Law enforcement personnel have a variety of sophisticated means available to help them detect wrongdoing, including electronic media, GPS tracking devices, and other high tech items.
But they often rely upon low tech devices in pursuing and apprehending criminals. One of those tools is a dog. Canines play an important role in the law enforcement process, particularly in dealing with drug-related offenses.
A pair of high-profile cases involving this low-tech law enforcement practice was recently heard simultaneously by the U.S. Supreme Court. The two cases, both out of Florida, arose out of the use of dogs to detect illegal drugs.
The High Court hearing, held Oct. 31, attracted considerable attention from the general media as well as those focusing on legal topics. See Kimberly Atkins’ “U.S. Supreme Court puts drug dogs’ noses to the test,” Minnesota Lawyer, Nov. 5, 2012.
But the high level of interest has overlooked the discrepancy between dog drug detection decisions of the U.S. Supreme Court, which has usually upheld those searches, and the Minnesota Court of Appeals and Supreme Court, which generally has found them constitutionally impermissible. Awaiting the ruling in the two Florida cases provides an opportune time to review that distinct dichotomy.
The U.S. Supreme Court generally has been supportive of the use of drug-sniffing dogs in connection with searches of both vehicles, Illinois v. Caballes, 543 U.S. 405 (2005) (lawful traffic stop) and in public places, U.S. v. Place, 462 U.S. 696 (1983) (luggage at airport) in rejecting challenges under the search-and-seizure provision of the Fourth Amendment of the U.S. Constitution. See Leslie A. Lunney, “Has The Fourth Amendment Gone To The Dogs,” 88 OR. L. Rev. 869 (2009). But the two fracases from Florida bring the issue closer to home. While one of the cases arises in the vehicular context, the other pertains to search of a residence.
In Florida v. Jardines, No. 11-564, acting on a tip, the police brought a drug-sniffing dog to a house before getting a warrant. After the dog signaled the scent of contraband, the police obtained a warrant, searched the house, and found a marijuana growing operation inside the premises, leading to drug charges.
The other case, Florida v. Harris, No. 11-817, involves a patrol officer and his drug-detection dog, who stopped a truck after confirming that the license plates had expired. Approaching the truck and noticing the driver was shaking and could not sit still, the officer deployed the dog who did a “free air sniff” and signaled the presence of drugs, despite the refusal of the driver to allow a search of the vehicle. Chemicals were found in the truck for making methamphetamine, prompting a criminal drug prosecution.
The Florida Supreme Court, in two pre-trial rulings, held that the searches were improper in each case because of the lack of probable cause, prompting review by the Supreme Court. Both cases prompted lively discussions from the Supreme Court Justices concerning the legality of the dog-sniffing operations. The four liberal-leaning members of the bench seemed skeptical of the practices, especially in the residential case, and they were joined by Justice Antonin Scalia, a bedrock conservative, who shared some of their doubts, while the other jurists appeared more supportive of the canines’ conduct.

_Directives:_
[1] Using the article on drug-detection dogs, decide whether each statement is true, answering yes or no and quoting the words that settle it: (a) The Supreme Court hearing on the two Florida cases was held on Oct. 31. (b) In Florida v. Jardines, the police obtained a warrant before bringing the dog to the house. (c) In Florida v. Harris, chemicals for making methamphetamine were found in the truck.
[2] Write out the passage of the article on drug-detection dogs, starting with "The High Court" and going on through "Nov. 5, 2012.".

Saved entries

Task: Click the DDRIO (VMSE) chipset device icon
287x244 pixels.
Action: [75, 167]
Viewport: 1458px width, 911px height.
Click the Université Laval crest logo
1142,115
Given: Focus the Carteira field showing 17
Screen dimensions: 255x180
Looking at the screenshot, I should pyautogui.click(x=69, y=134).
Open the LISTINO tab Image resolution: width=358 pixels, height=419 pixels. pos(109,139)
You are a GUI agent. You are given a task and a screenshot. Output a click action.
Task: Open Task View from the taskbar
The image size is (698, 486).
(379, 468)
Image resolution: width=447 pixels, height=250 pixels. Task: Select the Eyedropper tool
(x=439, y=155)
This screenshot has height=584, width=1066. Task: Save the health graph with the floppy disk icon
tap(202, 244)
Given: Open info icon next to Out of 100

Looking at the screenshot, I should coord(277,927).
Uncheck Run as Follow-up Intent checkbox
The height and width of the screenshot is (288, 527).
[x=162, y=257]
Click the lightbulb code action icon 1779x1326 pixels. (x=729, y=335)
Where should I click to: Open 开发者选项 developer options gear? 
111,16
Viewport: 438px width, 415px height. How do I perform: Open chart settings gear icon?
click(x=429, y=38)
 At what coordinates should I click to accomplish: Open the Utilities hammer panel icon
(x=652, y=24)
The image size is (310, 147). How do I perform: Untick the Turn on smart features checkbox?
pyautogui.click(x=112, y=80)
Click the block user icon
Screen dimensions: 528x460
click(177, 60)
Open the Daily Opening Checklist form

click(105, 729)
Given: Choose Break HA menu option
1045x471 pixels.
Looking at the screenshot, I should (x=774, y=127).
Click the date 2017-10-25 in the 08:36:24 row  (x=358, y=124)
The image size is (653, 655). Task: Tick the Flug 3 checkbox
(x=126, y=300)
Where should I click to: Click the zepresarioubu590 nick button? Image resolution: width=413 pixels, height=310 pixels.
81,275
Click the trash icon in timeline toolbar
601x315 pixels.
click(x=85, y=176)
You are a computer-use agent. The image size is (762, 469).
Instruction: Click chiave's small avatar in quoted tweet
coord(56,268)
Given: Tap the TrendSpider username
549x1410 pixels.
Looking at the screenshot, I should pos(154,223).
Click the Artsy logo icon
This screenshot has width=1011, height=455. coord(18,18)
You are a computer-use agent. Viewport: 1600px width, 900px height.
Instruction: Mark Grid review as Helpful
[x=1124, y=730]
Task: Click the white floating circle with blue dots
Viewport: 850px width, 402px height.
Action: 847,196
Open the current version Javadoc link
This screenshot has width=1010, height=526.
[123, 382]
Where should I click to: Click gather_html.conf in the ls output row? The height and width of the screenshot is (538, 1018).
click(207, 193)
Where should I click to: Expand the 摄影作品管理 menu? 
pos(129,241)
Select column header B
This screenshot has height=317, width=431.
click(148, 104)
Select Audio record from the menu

_Results by task:_
[1]
(a) Yes: "The High Court hearing, held Oct. 31"
(b) No: "the police brought a drug-sniffing dog to a house before getting a warrant"
(c) Yes: "Chemicals were found in the truck for making methamphetamine"

[2]
The High Court hearing, held Oct. 31, attracted considerable attention from the general media as well as those focusing on legal topics. See Kimberly Atkins’ “U.S. Supreme Court puts drug dogs’ noses to the test,” Minnesota Lawyer, Nov. 5, 2012.